● Requirement
Write out again, exactly, the lines below starting at the one with "At what coordinates should I click to accomplish: Click the 45.3" and ending at the one with "Click the Clocks".

[Records from a data collection]

■ ■ ■

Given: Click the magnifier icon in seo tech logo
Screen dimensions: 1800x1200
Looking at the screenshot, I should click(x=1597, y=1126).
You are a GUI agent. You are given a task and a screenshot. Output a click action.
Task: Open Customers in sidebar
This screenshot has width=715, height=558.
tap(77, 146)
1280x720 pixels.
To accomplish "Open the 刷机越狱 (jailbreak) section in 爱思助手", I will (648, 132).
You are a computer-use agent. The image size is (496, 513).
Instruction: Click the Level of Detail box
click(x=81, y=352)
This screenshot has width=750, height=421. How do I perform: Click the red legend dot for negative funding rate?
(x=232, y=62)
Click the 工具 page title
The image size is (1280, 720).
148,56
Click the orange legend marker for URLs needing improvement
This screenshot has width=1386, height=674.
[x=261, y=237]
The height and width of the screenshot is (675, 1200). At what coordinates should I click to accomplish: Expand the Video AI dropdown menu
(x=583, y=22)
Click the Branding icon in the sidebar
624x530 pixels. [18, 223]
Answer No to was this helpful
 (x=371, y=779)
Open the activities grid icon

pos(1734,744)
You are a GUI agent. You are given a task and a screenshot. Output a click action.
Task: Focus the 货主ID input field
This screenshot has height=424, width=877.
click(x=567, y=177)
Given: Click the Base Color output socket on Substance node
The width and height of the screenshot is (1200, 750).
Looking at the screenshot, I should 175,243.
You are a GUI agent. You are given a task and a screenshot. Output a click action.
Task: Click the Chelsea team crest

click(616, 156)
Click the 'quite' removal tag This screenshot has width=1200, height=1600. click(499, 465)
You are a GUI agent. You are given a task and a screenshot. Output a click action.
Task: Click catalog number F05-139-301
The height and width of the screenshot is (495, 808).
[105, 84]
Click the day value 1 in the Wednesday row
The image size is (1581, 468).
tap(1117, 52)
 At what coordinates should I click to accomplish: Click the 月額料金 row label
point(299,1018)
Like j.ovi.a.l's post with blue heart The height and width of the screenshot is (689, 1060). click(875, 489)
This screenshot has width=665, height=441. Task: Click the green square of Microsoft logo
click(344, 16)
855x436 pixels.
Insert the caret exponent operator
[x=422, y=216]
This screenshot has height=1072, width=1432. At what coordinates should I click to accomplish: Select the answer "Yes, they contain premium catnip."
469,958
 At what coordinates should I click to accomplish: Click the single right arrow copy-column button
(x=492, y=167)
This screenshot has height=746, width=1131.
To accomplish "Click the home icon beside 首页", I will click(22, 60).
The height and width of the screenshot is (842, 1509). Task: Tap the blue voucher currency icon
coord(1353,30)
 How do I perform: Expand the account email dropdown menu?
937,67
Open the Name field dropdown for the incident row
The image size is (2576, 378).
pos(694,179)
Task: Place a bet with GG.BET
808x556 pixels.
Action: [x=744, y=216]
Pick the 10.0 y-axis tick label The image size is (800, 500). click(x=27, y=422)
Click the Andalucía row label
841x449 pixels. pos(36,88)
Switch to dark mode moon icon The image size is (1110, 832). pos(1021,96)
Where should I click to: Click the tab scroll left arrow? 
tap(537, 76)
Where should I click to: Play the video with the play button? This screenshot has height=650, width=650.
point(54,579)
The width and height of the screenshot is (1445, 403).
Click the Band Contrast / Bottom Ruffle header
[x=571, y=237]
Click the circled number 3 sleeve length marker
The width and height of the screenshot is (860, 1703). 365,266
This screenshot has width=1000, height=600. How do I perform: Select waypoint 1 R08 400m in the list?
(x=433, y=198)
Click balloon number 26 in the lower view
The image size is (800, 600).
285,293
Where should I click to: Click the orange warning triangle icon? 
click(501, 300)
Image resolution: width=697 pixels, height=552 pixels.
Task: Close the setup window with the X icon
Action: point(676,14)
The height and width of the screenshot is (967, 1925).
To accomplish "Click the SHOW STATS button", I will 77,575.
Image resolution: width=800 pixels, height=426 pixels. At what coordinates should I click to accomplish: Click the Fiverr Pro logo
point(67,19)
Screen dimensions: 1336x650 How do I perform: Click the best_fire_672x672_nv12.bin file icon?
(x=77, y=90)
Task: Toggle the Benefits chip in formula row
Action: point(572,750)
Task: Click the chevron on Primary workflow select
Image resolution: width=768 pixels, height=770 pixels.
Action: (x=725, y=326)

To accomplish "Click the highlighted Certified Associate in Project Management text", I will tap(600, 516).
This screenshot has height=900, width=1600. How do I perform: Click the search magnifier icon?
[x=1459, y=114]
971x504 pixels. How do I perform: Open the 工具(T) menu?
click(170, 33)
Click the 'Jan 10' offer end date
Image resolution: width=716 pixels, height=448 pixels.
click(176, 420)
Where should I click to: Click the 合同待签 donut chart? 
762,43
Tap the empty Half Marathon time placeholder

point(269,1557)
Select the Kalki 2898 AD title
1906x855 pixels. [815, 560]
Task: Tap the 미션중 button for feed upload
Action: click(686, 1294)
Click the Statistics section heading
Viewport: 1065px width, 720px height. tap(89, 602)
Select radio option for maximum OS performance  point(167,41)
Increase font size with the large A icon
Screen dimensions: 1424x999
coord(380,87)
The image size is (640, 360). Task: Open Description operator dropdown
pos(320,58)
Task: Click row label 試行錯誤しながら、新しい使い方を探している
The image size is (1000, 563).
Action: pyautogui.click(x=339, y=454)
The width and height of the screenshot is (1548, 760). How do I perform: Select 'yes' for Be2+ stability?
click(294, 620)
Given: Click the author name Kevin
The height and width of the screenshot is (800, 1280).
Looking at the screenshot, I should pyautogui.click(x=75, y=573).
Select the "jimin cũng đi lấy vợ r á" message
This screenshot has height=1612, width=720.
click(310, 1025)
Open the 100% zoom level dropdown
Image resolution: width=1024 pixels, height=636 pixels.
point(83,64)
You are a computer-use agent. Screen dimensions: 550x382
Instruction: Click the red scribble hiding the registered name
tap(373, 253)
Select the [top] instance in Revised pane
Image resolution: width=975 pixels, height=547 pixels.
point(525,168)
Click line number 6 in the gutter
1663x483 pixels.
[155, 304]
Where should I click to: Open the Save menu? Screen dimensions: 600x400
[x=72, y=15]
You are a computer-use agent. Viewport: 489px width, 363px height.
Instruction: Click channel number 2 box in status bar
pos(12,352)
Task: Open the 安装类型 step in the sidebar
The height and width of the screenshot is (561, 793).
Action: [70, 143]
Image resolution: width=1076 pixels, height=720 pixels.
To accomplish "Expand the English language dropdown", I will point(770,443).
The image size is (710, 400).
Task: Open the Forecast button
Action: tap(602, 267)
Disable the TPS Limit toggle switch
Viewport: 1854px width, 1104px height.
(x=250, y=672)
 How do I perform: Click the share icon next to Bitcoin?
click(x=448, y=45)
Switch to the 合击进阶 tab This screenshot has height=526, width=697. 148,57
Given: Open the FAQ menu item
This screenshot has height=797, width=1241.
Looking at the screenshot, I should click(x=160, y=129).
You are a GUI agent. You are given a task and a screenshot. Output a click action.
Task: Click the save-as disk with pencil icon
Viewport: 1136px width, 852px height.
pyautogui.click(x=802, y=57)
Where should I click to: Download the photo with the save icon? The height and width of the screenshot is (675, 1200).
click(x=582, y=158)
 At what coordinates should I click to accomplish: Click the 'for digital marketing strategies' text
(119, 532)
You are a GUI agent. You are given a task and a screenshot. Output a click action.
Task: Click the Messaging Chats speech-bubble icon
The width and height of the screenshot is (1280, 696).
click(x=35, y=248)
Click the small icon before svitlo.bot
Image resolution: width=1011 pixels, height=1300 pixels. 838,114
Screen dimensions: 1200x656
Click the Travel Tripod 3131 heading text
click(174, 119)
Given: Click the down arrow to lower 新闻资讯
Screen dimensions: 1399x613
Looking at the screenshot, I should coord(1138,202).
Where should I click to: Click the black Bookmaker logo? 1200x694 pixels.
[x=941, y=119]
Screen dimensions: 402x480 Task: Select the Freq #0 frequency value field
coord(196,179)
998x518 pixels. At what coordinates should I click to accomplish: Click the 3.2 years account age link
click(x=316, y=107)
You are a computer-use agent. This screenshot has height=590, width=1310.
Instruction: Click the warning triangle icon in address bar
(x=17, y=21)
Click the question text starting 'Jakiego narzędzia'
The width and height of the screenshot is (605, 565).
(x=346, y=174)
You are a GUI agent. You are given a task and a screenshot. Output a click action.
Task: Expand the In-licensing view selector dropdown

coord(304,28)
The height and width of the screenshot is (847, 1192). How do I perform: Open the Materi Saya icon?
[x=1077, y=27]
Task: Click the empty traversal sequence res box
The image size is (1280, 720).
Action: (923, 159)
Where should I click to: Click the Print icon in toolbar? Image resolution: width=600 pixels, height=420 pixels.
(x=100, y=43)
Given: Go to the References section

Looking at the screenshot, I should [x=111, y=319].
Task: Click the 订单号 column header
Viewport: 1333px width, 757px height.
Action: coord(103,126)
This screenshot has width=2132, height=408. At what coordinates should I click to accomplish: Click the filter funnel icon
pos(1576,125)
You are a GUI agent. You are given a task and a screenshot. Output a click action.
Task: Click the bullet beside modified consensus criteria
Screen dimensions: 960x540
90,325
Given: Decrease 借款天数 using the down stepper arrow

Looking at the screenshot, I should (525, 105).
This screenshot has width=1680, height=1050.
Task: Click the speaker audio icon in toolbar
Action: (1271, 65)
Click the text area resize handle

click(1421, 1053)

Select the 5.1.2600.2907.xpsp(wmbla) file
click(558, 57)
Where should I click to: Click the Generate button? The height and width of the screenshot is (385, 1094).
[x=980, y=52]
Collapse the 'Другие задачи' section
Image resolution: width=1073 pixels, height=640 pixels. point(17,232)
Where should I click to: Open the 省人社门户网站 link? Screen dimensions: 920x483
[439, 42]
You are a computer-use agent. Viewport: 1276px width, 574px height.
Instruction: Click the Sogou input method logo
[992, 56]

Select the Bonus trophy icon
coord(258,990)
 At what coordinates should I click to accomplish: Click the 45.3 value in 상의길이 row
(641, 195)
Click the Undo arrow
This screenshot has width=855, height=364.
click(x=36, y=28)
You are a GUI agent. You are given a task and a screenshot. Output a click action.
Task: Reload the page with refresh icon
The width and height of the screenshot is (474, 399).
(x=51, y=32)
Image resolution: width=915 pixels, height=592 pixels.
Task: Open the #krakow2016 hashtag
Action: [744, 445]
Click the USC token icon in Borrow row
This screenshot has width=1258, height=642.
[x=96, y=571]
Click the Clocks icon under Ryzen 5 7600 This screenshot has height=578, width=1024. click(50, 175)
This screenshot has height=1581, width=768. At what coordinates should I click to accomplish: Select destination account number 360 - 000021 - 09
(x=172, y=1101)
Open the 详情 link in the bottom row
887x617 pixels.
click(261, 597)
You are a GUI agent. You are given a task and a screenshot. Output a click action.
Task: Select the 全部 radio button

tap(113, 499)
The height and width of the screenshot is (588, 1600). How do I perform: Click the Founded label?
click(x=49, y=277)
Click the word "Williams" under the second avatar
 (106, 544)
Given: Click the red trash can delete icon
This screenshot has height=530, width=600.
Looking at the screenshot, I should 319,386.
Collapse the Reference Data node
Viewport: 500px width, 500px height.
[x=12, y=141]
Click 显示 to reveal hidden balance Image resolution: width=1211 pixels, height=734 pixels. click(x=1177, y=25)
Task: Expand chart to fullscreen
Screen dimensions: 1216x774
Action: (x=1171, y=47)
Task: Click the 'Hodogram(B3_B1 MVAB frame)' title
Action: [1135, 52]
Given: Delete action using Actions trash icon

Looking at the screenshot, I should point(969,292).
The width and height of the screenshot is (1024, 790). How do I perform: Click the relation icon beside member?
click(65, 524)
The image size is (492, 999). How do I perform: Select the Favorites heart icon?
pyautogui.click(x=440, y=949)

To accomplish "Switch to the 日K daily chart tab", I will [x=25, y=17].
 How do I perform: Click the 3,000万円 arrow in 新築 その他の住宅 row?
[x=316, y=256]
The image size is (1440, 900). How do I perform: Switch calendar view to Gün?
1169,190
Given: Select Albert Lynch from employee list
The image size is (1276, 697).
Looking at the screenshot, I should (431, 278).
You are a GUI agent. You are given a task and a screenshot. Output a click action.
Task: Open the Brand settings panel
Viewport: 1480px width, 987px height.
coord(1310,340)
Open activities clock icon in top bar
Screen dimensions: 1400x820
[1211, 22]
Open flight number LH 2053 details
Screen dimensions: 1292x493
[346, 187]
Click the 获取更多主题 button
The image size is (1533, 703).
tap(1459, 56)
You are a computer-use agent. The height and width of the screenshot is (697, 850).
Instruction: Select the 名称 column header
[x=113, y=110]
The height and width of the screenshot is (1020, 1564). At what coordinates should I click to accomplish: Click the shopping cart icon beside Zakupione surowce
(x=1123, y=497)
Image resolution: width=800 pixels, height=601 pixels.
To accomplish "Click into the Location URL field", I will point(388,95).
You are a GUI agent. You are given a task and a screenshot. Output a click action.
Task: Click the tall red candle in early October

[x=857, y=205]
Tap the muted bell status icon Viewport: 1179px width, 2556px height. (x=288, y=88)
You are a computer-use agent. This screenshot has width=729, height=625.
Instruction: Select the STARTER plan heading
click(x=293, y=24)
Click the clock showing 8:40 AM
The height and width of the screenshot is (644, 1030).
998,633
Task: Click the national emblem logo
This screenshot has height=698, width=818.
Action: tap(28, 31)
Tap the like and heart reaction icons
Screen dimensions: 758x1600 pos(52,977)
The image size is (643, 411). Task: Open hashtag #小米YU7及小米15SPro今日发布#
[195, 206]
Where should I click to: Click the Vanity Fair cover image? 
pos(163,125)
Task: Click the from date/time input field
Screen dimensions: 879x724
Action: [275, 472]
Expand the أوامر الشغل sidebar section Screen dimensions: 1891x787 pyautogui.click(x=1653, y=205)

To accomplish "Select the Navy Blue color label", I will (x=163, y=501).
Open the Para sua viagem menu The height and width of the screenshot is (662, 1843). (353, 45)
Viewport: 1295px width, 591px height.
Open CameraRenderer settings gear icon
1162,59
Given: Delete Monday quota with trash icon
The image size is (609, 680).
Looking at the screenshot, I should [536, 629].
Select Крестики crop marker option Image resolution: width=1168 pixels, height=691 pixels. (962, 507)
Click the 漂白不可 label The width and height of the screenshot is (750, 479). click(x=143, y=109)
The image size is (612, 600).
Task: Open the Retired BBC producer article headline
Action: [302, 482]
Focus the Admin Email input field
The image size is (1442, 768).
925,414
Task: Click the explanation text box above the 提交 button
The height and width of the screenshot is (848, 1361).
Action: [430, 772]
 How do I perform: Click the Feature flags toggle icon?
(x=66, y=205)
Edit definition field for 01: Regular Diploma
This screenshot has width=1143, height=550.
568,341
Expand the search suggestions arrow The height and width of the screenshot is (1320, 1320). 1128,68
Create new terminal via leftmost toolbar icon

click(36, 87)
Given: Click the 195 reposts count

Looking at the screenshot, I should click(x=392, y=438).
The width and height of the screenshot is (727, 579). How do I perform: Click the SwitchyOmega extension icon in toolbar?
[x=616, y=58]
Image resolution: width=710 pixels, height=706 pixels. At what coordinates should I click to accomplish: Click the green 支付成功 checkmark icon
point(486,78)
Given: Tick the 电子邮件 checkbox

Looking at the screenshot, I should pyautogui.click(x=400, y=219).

■ ■ ■

● Output for this task
 At what coordinates should I click to accomplish: Click the 45.3 value in 상의길이 row
(641, 195)
Click the Undo arrow
This screenshot has width=855, height=364.
click(x=36, y=28)
You are a GUI agent. You are given a task and a screenshot. Output a click action.
Task: Reload the page with refresh icon
The width and height of the screenshot is (474, 399).
(x=51, y=32)
Image resolution: width=915 pixels, height=592 pixels.
Task: Open the #krakow2016 hashtag
Action: [744, 445]
Click the USC token icon in Borrow row
This screenshot has width=1258, height=642.
[x=96, y=571]
Click the Clocks icon under Ryzen 5 7600 This screenshot has height=578, width=1024. click(50, 175)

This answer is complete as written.